In a commercial setting these things are set in place and specifically installed as far as circuiting. Also the majority of the time a real electrician would be doing any renovation or retrofit work. 

There are thousands of these appliances running without problem. More can be done than to impliment codes which I _personally_ consider inappropriate in a home.

*edited for spelling mistake, not to change content*


----------



## stars13bars2 (Feb 13, 2005)

Ok the #12 wire is protected against a short by the magnetic trip unit in the circuit breaker. I know that the DIY'ers think if you have a 20 amp breaker that you can't have over 20 amps before the breaker trips. In a short circuit protected by a 20 amp breaker, your breaker sees thousands of amps before it trips. It's a thing called ohms law. Ohms' simple relationship between current, voltage and resistance is an awesome one that withstands the test of time. I can't tell if Petey is with me or not. He seems to be saying that everyone that thinks they are qualified should be allowed if not required to wire their own dwellings, and if they burn them down so what the codes are for commercial settings with real electricians because he personally considers codes inappropriate in homes. ELECTRICAL WIRING IS NOT A DO IT YOURSELF JOB !!! No offence to plumbers but the DIY'ers should stick to plumbing because I have never heard of anyone being watercuted and you will be able to see and smell most of your mistakes. THIS IS A CONTRACTOR FORUM WHERE ARE THE CONTRACTORS ??? :cheesygri


----------



## Speedy Petey (Sep 30, 2003)

stars13bars2 said:


> I can't tell if Petey is with me or not. He seems to be saying that everyone that thinks they are qualified should be allowed if not required to wire their own dwellings, and if they burn them down so what the codes are for commercial settings with real electricians because he personally considers codes inappropriate in homes.


WHOA! Hold it. 
If you really think: "I personally considers codes inappropriate in homes.", you are out of your mind. PLEASE re-read what I wrote. 
I do think SOME people should be allowed to do work in thier own homes, with the proper inspections, permits and at least some knowledge of what they are doing. This IS America last time I checked. 
What I _did_ say was that I agree with you about the sections of the code allowing the 250% rule with regard to motors and the similar codes with regard to welders. In an industrial/commercial setting they have a very valid place in our work. Why else would they be in the NEC.
My *opinion* is that I do not agree with applying these sections of the code to residential settings, for the reasons I stated. I think they should be wired in the standard method required by chapters 1-4 of the NEC. 

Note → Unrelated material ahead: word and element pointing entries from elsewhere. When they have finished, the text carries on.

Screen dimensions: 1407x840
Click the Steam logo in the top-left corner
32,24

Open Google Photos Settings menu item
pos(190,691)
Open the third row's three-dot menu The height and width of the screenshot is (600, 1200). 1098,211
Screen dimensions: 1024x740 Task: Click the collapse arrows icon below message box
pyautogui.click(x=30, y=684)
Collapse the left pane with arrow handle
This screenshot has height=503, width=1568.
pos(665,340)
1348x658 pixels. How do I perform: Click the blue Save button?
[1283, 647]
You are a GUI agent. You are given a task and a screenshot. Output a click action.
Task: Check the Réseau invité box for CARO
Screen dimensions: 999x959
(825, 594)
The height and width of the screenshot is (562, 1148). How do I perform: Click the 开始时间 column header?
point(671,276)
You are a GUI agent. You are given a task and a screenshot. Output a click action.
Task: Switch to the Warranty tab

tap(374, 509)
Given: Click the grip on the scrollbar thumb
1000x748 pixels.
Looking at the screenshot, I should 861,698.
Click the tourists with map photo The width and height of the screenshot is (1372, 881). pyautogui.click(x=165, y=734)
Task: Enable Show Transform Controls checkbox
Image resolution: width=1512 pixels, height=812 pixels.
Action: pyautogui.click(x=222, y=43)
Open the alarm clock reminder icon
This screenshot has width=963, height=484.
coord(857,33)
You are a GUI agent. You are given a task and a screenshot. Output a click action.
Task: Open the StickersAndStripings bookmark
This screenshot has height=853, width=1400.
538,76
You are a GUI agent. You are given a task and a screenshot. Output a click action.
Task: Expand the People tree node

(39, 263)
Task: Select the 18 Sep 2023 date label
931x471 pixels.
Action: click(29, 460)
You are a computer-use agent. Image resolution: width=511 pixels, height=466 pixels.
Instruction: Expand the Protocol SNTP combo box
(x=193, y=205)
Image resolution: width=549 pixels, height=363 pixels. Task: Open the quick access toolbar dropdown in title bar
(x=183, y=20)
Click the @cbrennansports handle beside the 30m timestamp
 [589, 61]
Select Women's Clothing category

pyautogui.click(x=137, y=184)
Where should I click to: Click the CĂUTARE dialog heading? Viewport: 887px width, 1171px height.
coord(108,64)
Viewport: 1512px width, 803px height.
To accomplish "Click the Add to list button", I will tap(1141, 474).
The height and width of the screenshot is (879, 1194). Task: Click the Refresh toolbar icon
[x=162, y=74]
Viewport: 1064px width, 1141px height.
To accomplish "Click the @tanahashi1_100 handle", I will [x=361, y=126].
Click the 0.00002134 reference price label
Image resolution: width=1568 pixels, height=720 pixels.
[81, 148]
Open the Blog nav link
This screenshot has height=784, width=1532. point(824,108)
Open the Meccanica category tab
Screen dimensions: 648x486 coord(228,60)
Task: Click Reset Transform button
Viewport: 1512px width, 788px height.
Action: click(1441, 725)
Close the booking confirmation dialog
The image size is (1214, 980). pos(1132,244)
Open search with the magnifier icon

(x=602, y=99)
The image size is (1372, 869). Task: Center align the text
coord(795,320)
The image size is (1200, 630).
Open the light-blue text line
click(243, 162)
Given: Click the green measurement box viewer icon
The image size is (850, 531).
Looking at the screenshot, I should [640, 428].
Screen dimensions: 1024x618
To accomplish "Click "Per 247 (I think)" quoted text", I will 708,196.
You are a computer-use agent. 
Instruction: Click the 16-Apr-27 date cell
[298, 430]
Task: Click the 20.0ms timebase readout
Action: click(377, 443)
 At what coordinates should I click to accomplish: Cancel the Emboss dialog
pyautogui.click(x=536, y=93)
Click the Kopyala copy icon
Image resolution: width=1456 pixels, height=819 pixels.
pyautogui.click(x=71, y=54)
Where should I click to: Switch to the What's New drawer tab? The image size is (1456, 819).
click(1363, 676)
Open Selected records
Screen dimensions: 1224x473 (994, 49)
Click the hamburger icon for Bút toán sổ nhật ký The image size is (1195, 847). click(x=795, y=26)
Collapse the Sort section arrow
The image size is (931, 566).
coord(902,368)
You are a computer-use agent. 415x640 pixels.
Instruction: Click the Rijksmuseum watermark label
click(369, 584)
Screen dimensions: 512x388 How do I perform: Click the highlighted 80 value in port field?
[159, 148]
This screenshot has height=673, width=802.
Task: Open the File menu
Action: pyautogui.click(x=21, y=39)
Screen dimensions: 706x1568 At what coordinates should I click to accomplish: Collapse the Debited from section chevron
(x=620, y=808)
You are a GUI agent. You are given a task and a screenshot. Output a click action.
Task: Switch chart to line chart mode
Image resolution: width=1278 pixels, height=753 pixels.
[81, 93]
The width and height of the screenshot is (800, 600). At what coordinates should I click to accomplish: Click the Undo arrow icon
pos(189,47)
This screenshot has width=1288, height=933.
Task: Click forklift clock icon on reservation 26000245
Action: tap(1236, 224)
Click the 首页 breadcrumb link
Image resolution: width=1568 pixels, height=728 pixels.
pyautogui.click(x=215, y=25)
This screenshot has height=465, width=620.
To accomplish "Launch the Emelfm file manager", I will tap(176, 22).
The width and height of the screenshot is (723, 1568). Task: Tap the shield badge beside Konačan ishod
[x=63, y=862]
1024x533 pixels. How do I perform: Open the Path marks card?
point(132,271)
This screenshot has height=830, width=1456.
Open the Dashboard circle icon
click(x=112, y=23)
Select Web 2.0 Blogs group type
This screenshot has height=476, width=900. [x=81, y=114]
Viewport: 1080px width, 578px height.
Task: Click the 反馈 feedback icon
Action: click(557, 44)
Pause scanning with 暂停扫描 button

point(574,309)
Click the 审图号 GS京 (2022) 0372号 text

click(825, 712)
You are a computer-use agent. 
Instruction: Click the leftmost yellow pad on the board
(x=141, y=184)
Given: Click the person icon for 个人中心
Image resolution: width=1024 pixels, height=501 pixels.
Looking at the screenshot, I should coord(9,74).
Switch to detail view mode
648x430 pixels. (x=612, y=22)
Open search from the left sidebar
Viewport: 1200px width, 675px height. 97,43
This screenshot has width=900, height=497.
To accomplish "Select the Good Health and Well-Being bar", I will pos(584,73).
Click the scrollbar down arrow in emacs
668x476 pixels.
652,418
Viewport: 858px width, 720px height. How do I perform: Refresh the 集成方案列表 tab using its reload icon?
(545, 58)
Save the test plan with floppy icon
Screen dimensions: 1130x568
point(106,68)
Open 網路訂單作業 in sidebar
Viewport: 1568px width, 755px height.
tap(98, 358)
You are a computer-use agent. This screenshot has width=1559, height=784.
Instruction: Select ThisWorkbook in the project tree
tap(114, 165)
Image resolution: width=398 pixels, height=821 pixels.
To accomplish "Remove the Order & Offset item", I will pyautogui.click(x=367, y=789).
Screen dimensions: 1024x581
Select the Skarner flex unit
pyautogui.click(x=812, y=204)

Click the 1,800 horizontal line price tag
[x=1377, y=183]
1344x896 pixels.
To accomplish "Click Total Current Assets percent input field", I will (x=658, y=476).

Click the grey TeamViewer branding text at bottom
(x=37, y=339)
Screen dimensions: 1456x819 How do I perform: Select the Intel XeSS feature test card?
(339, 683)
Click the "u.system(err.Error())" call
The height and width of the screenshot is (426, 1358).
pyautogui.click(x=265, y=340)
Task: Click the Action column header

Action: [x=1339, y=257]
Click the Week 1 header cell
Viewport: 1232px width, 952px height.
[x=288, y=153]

A 14 amp running load appliance should not be tripping a modern 20 amp circuit breaker at startup. There is more going on here than meets the eye.


----------



## paintr56 (Feb 4, 2005)

stars13bars2 said:


> Ok the #12 wire is protected against a short by the magnetic trip unit in the circuit breaker. I know that the DIY'ers think if you have a 20 amp breaker that you can't have over 20 amps before the breaker trips. In a short circuit protected by a 20 amp breaker, your breaker sees thousands of amps before it trips. It's a thing called ohms law. Ohms' simple relationship between current, voltage and resistance is an awesome one that withstands the test of time. I can't tell if Petey is with me or not. He seems to be saying that everyone that thinks they are qualified should be allowed if not required to wire their own dwellings, and if they burn them down so what the codes are for commercial settings with real electricians because he personally considers codes inappropriate in homes. ELECTRICAL WIRING IS NOT A DO IT YOURSELF JOB !!! No offence to plumbers but the DIY'ers should stick to plumbing because I have never heard of anyone being watercuted and you will be able to see and smell most of your mistakes. THIS IS A CONTRACTOR FORUM WHERE ARE THE CONTRACTORS ??? :cheesygri



Thank you for your information. I am posting here in an attemped to learn not to give you a bad time. 

Jim Bunton


----------